PROBLEM STATEMENT:
Leave out the pictures, and reproduce exactly the lines from the line containing "This screenshot has height=1152, width=1646." through the final line of the entries.

BEGIN SUPPLIED ENTRIES

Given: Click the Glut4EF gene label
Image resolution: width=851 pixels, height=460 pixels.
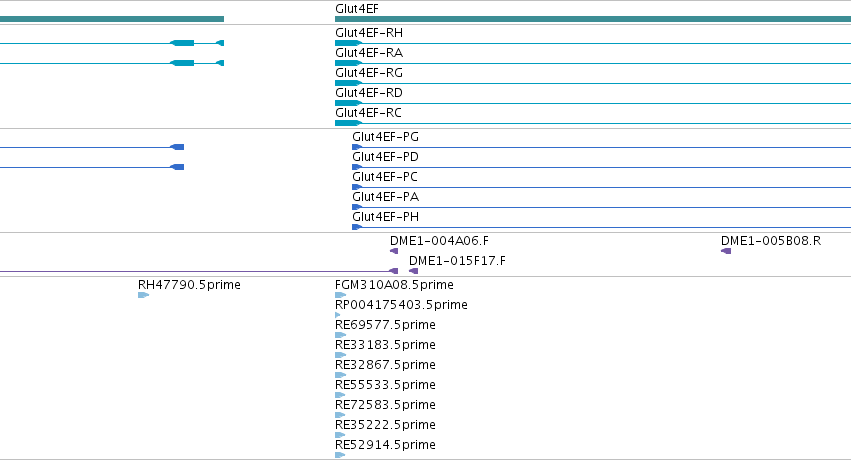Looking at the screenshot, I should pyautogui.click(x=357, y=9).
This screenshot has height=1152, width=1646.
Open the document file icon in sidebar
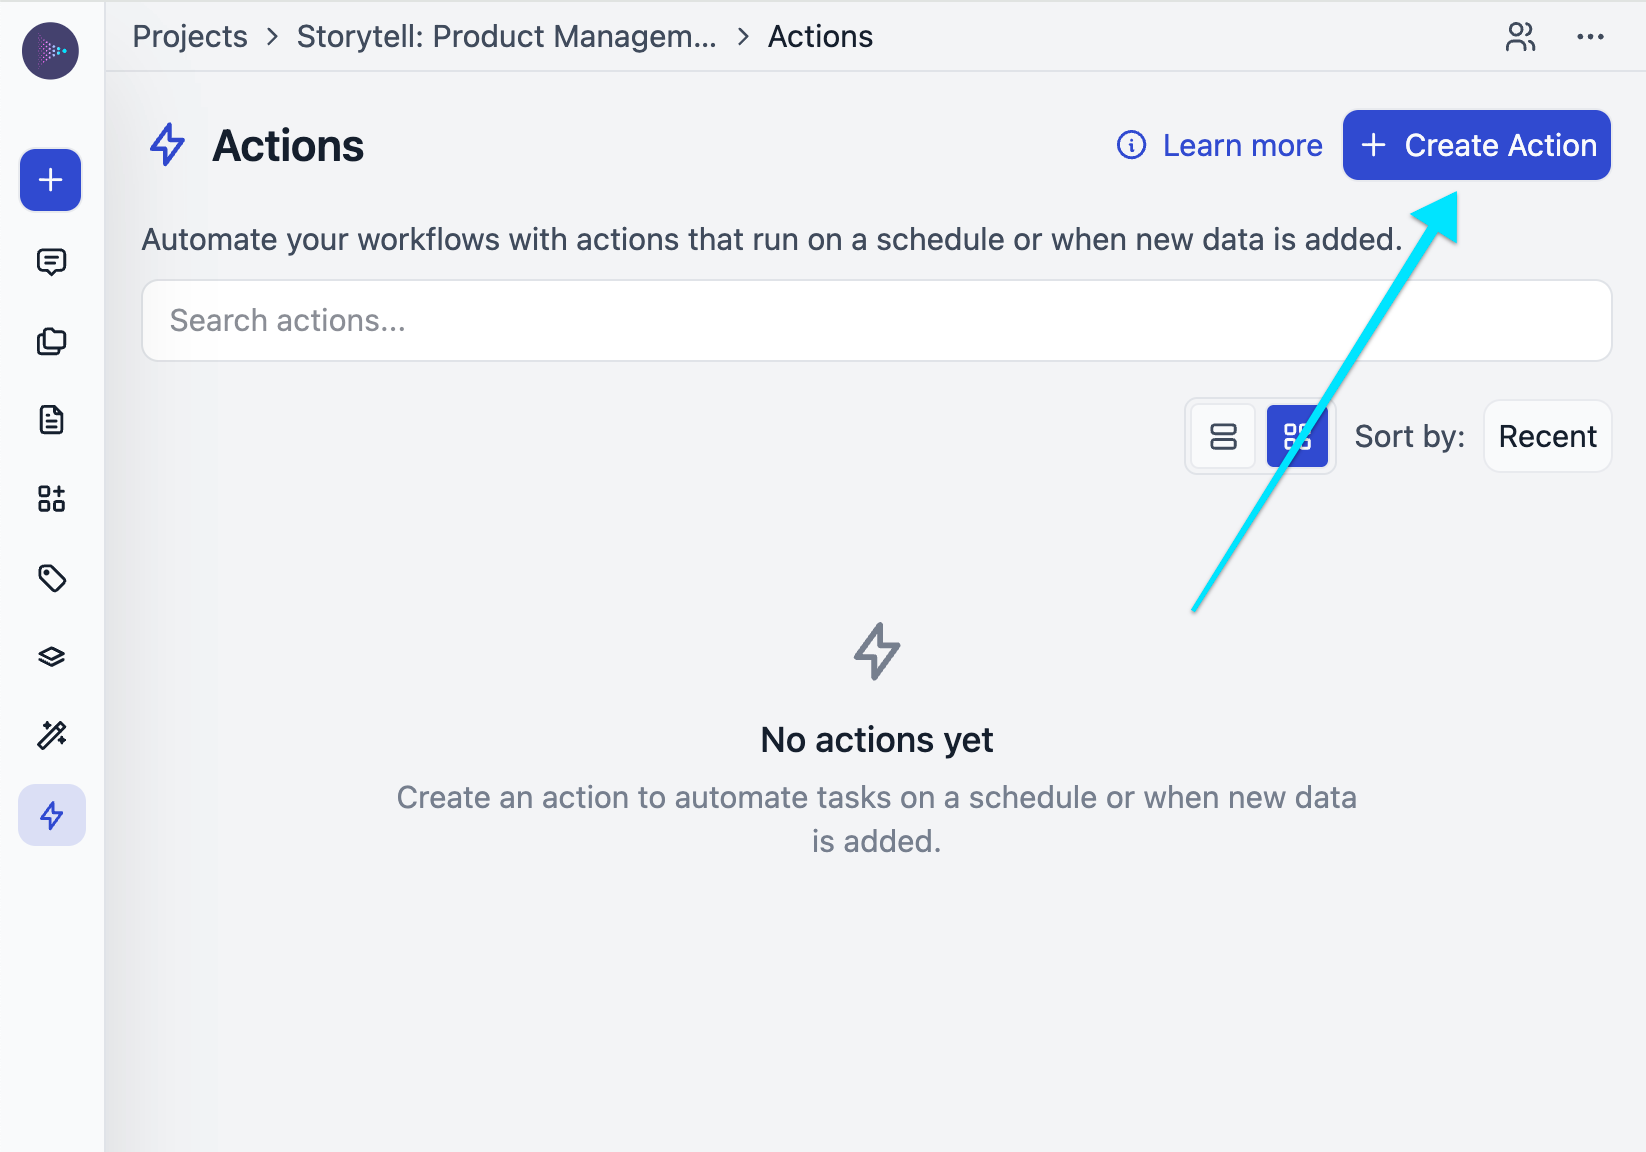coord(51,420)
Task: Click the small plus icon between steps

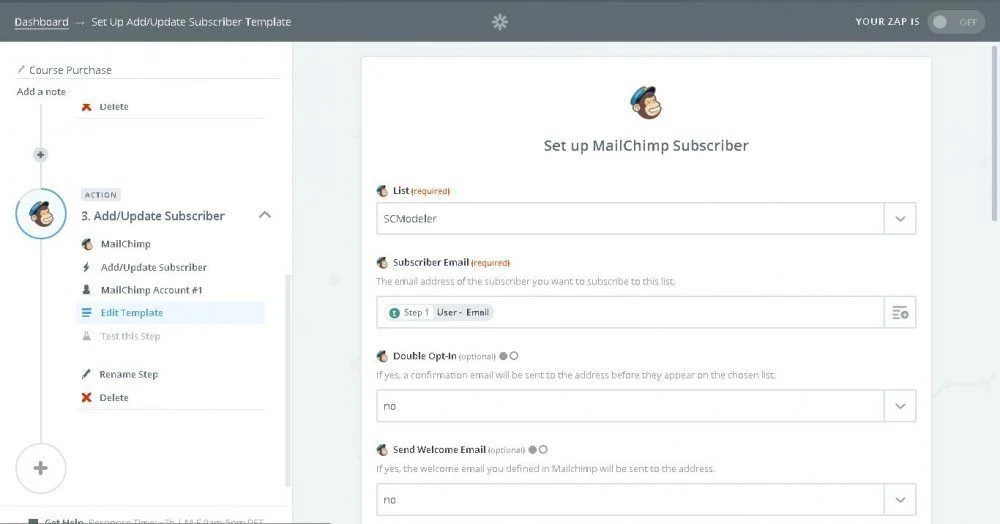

END SUPPLIED ENTRIES

RESULT:
This screenshot has height=1152, width=1646.
Open the document file icon in sidebar
coord(51,420)
Task: Click the small plus icon between steps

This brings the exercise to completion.